The most recent AMO warming cycle began around 1976 and peaked around 1998. Now, we see a quote from Orbach himself wherein he stumbles upon the AMO warming cycle and still fails to see it.
“When I started looking at literature, I noticed that there was warming beginning in 1980”
who wrote this purely political propaganda piece:
“The National Oceanic and Atmospheric Administration reports that temperatures across the United States have increased by 1.5 degrees since the 1970s.”True enough. Click here and chart NOAA annual data from 1975 through 2010. You’ll find a trend rate of 0.51F per decade over a period of roughly 3 decades and you can reasonably reach the same conclusion.

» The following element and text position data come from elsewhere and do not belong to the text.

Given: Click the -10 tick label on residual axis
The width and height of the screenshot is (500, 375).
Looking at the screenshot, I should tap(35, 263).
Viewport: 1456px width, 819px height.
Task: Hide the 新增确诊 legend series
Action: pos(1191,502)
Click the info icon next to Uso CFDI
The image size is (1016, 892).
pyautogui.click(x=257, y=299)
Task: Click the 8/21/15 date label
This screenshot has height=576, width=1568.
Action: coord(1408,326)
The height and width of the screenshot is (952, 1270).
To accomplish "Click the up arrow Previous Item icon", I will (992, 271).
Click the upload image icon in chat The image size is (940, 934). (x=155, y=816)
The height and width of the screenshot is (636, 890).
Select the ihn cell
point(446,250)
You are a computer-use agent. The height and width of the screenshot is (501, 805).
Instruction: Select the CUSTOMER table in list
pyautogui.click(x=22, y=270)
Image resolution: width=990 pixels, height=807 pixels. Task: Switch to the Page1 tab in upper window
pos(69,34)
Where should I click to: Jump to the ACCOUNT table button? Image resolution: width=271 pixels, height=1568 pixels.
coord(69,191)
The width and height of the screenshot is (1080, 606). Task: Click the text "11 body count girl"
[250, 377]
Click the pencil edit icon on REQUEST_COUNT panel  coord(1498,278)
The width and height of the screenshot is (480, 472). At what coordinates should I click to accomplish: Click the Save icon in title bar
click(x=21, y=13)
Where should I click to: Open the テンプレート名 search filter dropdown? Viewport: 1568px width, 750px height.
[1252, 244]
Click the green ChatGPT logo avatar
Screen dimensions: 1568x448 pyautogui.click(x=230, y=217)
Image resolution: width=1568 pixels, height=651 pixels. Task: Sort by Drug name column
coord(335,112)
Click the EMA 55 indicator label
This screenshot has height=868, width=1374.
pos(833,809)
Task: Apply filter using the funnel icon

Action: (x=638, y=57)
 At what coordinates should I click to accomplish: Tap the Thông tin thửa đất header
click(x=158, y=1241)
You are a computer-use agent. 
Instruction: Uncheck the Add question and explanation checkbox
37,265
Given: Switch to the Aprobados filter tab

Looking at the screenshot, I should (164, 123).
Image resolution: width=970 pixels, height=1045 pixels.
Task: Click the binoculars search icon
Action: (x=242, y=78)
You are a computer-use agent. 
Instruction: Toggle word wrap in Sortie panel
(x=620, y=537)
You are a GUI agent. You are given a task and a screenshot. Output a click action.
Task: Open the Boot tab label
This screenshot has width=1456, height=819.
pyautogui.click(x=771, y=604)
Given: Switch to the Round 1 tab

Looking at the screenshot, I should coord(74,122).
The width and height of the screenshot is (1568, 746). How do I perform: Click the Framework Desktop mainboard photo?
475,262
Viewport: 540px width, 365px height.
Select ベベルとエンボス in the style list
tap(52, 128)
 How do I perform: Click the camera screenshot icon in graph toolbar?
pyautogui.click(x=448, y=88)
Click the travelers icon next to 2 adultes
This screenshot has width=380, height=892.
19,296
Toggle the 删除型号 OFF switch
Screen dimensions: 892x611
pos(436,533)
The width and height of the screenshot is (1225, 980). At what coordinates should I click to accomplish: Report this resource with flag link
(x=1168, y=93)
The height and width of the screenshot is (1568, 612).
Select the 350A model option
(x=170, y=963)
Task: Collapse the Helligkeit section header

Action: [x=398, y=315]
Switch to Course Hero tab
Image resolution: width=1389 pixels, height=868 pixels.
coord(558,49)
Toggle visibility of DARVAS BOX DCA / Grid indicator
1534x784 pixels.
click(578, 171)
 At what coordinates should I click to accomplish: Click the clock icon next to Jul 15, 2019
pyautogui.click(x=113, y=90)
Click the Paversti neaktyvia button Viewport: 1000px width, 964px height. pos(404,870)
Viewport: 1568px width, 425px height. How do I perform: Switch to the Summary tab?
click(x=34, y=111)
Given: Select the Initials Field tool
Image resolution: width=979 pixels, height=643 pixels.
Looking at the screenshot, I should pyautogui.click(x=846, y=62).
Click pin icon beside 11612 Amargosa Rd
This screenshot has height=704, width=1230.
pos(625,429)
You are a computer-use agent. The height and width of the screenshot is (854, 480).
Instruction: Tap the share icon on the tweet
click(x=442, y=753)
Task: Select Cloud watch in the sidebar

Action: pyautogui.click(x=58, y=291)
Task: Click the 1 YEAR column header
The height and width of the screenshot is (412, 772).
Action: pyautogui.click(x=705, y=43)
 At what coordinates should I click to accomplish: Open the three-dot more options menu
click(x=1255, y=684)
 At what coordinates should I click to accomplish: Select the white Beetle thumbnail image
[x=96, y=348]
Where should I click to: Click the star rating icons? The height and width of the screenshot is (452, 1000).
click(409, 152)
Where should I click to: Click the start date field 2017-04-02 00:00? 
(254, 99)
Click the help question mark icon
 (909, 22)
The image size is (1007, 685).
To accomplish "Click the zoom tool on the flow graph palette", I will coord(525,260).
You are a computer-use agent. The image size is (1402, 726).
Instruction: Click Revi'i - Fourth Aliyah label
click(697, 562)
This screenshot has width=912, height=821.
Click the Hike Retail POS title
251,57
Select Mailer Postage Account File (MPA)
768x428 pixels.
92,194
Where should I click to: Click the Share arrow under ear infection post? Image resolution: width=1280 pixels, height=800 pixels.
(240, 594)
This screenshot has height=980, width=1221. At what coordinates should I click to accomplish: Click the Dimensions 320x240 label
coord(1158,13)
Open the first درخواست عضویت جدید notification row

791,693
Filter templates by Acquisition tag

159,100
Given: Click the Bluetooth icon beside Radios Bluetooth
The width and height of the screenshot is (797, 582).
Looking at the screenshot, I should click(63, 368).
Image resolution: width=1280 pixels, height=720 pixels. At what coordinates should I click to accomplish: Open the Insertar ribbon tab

But, the time frame of 1975 through 2010 is egregiously cherry picked. It begins around the bottom of an AMO cooling cycle and ends around the top of an AMO warming cycle. Furthermore, click here and see that peer reviewed science finds “an estimated warm bias of about 30%” in the NOAA data (meaning the actual temperature increase over this cherry picked timeframe is more like 1.05F).
Any reasonable trend analysis would have to begin and end at a similar point in the AMO cycle. In each analysis below, I have selected start dates and end dates which reflect similar points in the AMO cycle based upon a Wikipedia chart of the AMO index and (more precisely) the raw data from NOAA from which that chart was derived.
An AMO cooling cycle bottomed out in 1913. The most recent AMO cooling cycle bottomed out in 1976. Click here and chart the annual average USA temperature over that time frame (1913 to 1976). You’ll find a CAGW busting trend rate of 0.01F per decade!
An AMO warming cycle peaked in 1933. The most recent AMO warming cycle peaked in 1998. Click here and chart the annual average USA temperature over that time frame (1933 to 1998). You’ll find a CAGW busting trend rate of 0.01F per decade!
Between these two extremes, let’s pick equivalent moments when the AMO cycle crossed the baseline in the chart. Start at 1925 (when an AMO warming cycle crossed the baseline) and end in 1995 (when the most recent AMO warming cycle crossed the baseline). Click here and chart the annual average USA temperature over that timeframe (1925 to 1995). You’ll find a CAGW busting trend rate of 0.00F per decade!
Finally, let’s compare the AMO warming cycle timeframe of the last 3 decades to the previous AMO warming cycle. An AMO warming cycle began in 1913 and peaked in 1933. Chart the average annual USA temperature over that timeframe (1912 to 1934). You’ll find a trend rate of 0.56F per decade (slightly higher than the 0.51F per decade figure cited by our so-called “journalist”).